Data to process |
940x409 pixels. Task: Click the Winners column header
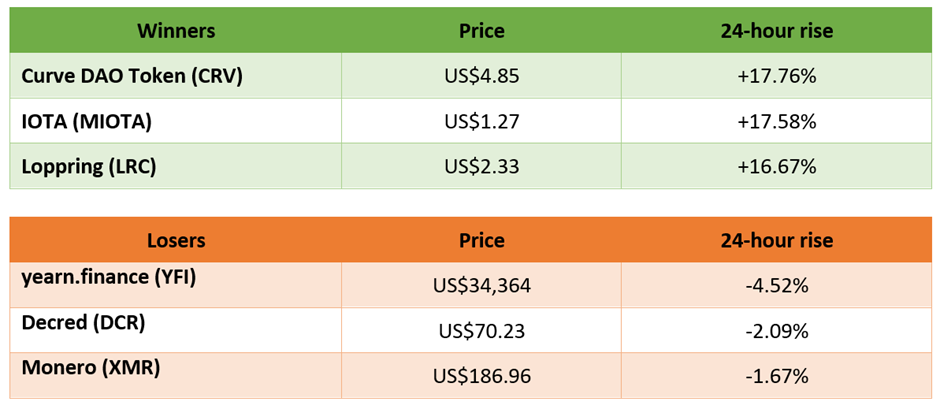pos(176,31)
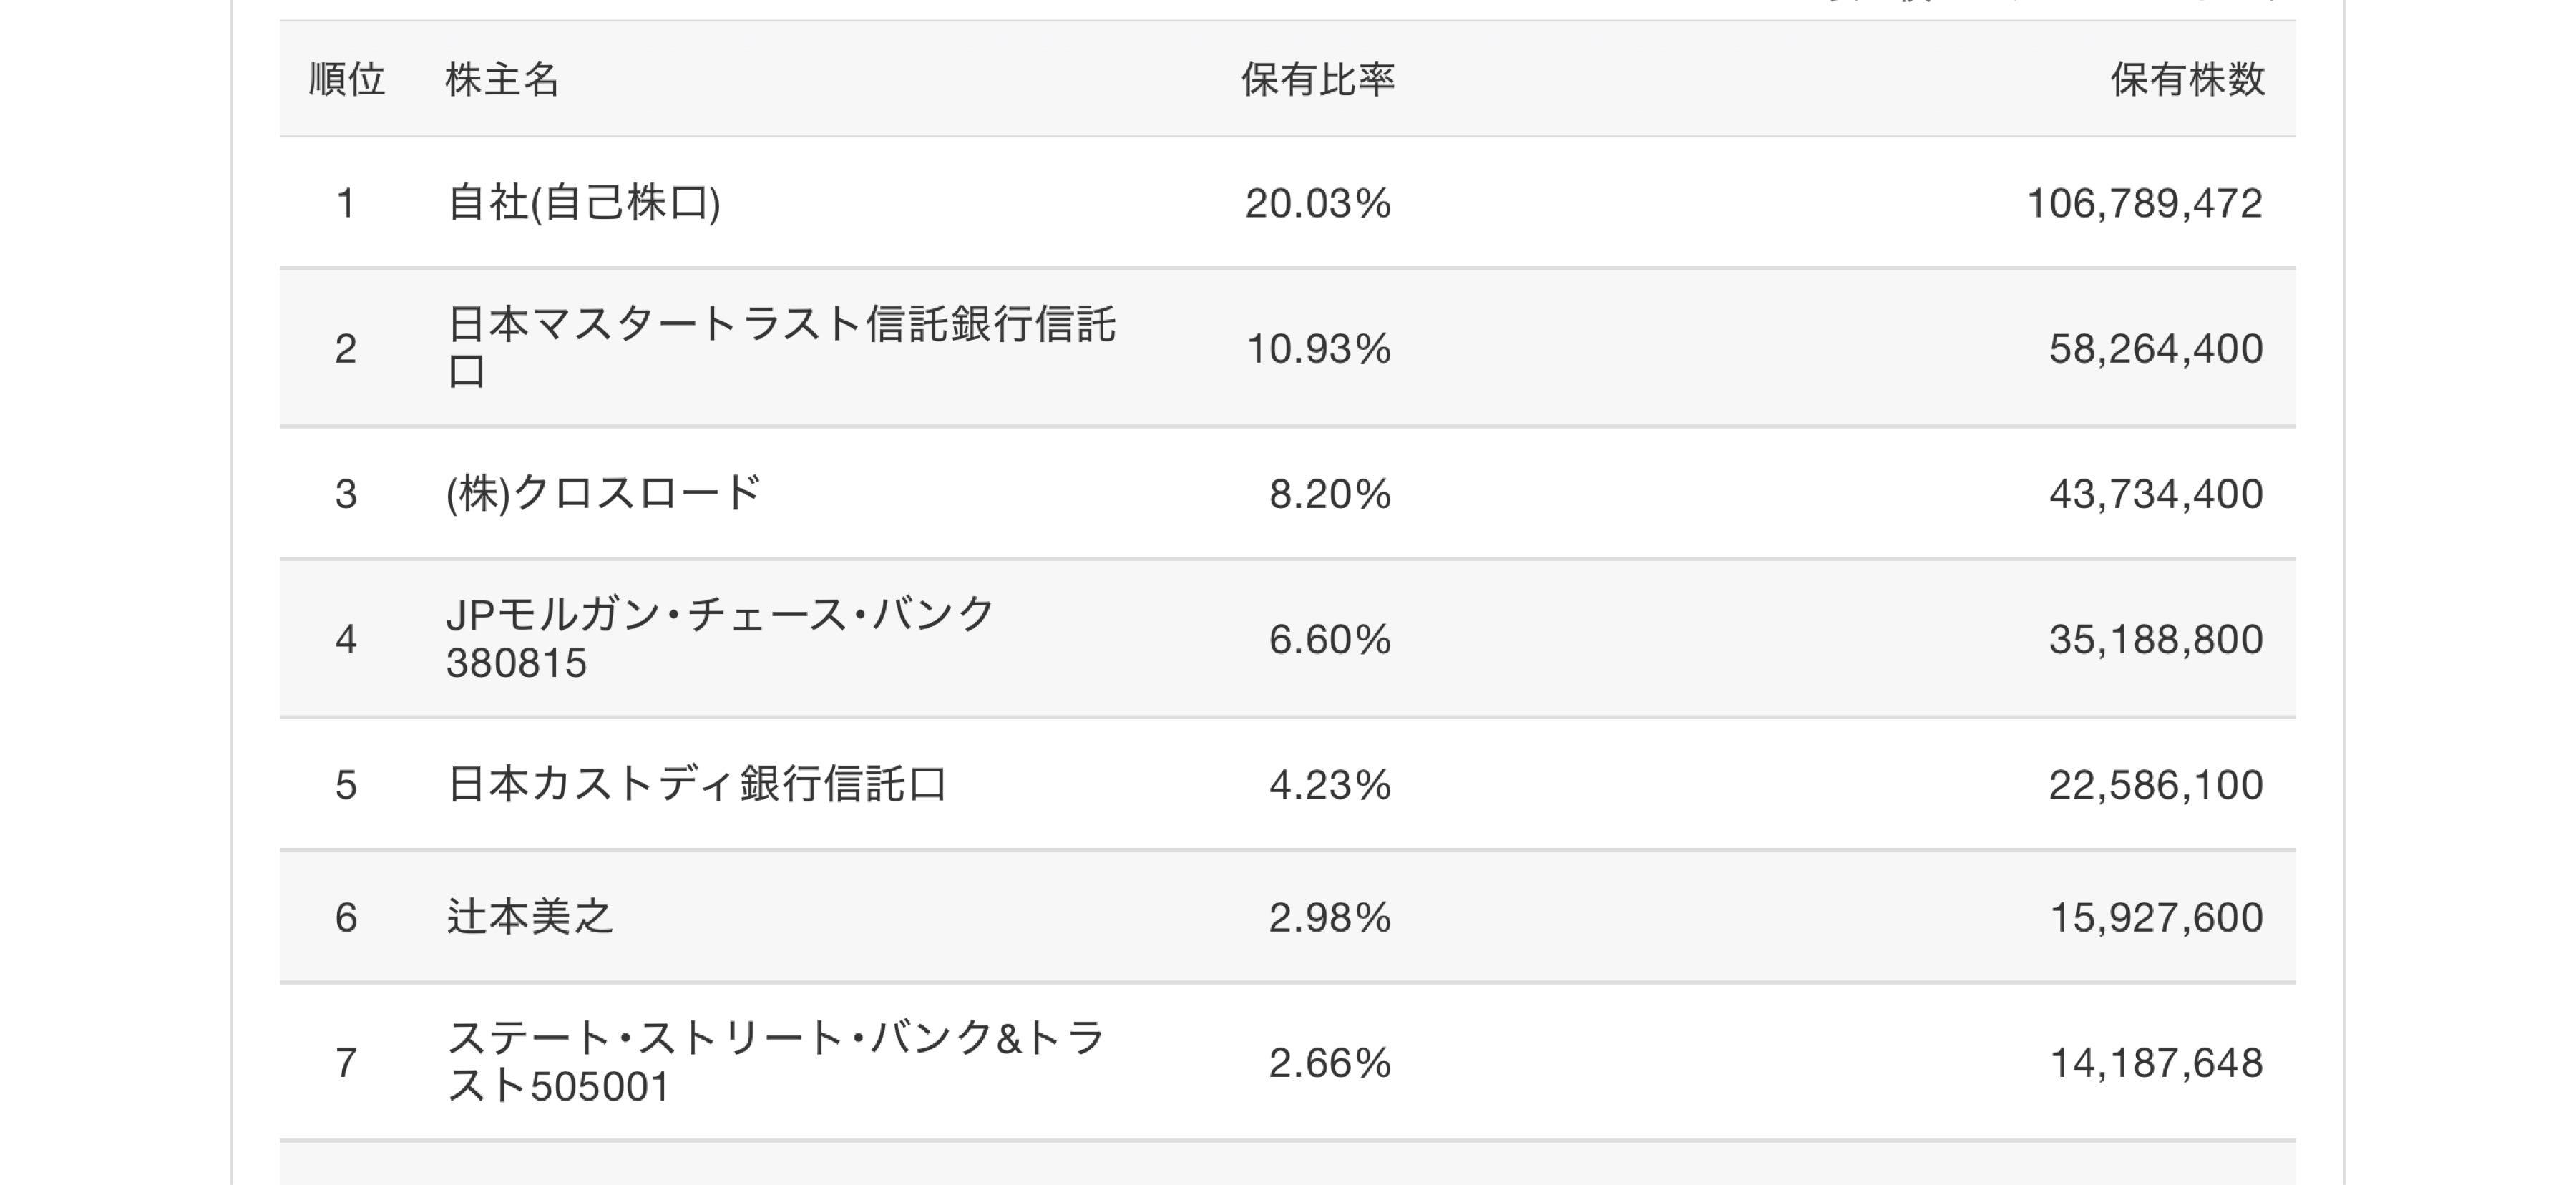Viewport: 2576px width, 1185px height.
Task: Click share count 14,187,648
Action: (2155, 1062)
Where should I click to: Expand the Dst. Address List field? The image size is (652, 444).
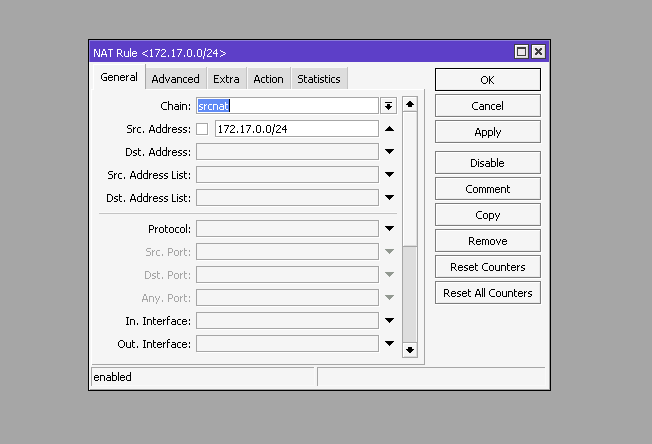tap(389, 198)
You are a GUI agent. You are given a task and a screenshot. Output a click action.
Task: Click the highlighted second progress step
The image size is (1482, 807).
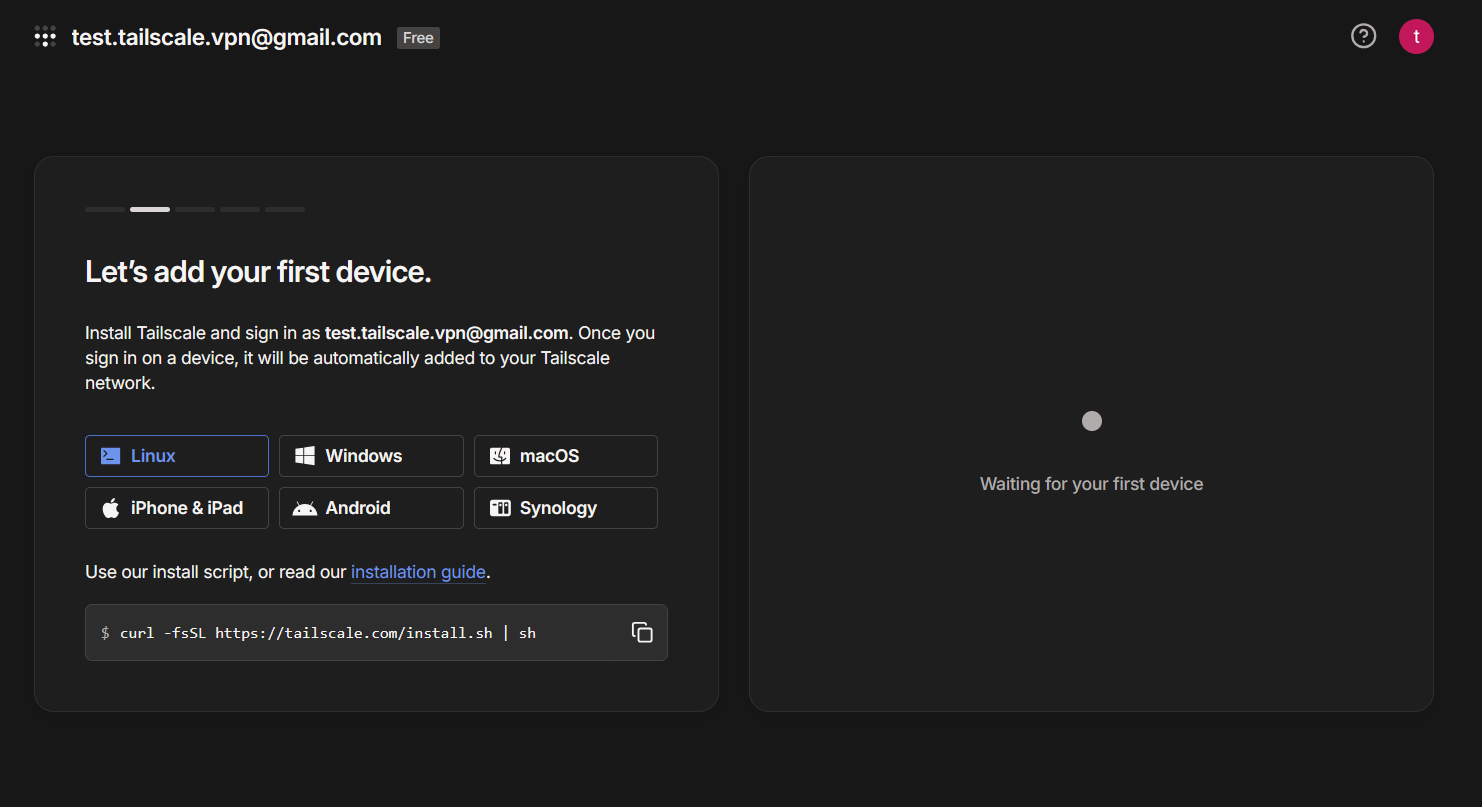(x=150, y=209)
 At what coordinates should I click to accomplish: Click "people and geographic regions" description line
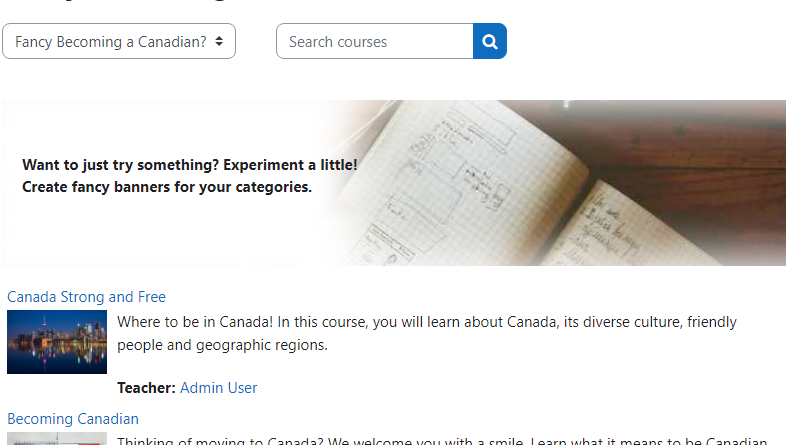coord(222,345)
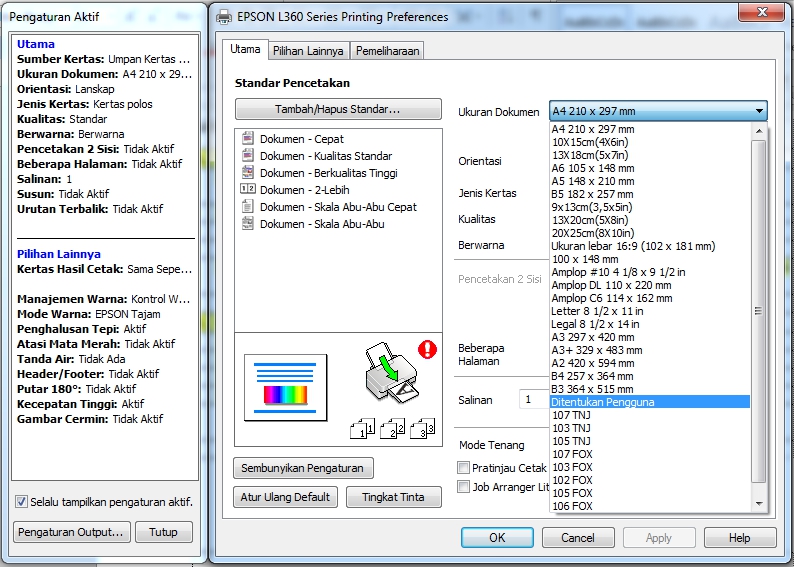Image resolution: width=794 pixels, height=567 pixels.
Task: Enable Pratinjau Cetak checkbox
Action: pos(464,468)
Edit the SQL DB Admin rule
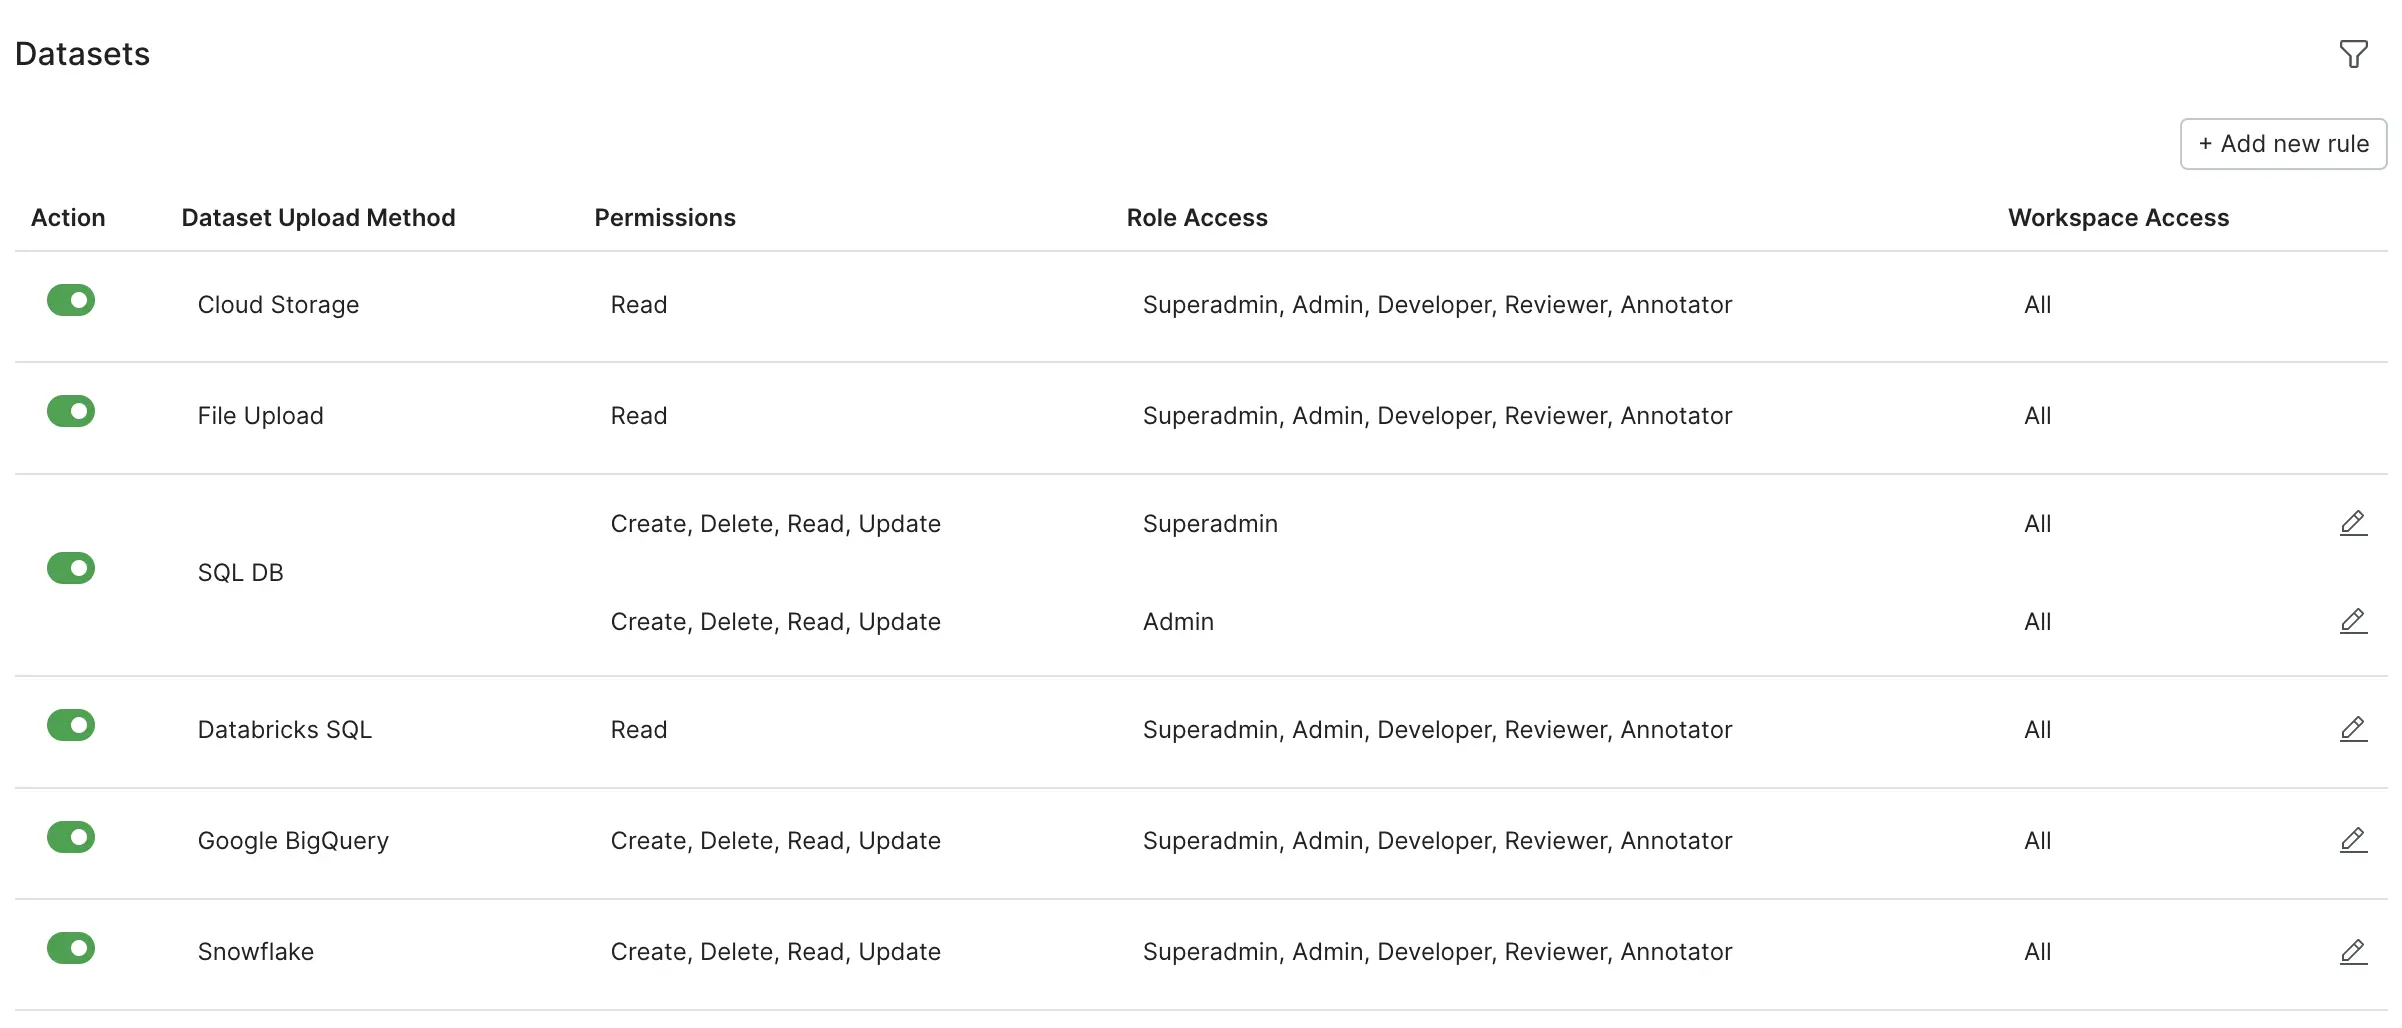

Work item | The reply must match the records exactly, apart from the pictures, which are left out.

Result of the task |
940x409 pixels. Task: Click the Winners column header
pos(176,31)
Viewport: 2576px width, 1185px height.
Task: Click share count 14,187,648
Action: (2155, 1062)
Where should I click to: Expand the Dst. Address List field? The image size is (652, 444).
tap(389, 198)
You are a GUI agent. You are given a task and a screenshot. Output a click action.
Task: Click the highlighted second progress step
The image size is (1482, 807).
(x=150, y=209)
 At what coordinates should I click to accomplish: Click "people and geographic regions" description line
coord(222,345)
Image resolution: width=794 pixels, height=567 pixels.
Task: Enable Pratinjau Cetak checkbox
Action: pos(464,468)
Edit the SQL DB Admin rule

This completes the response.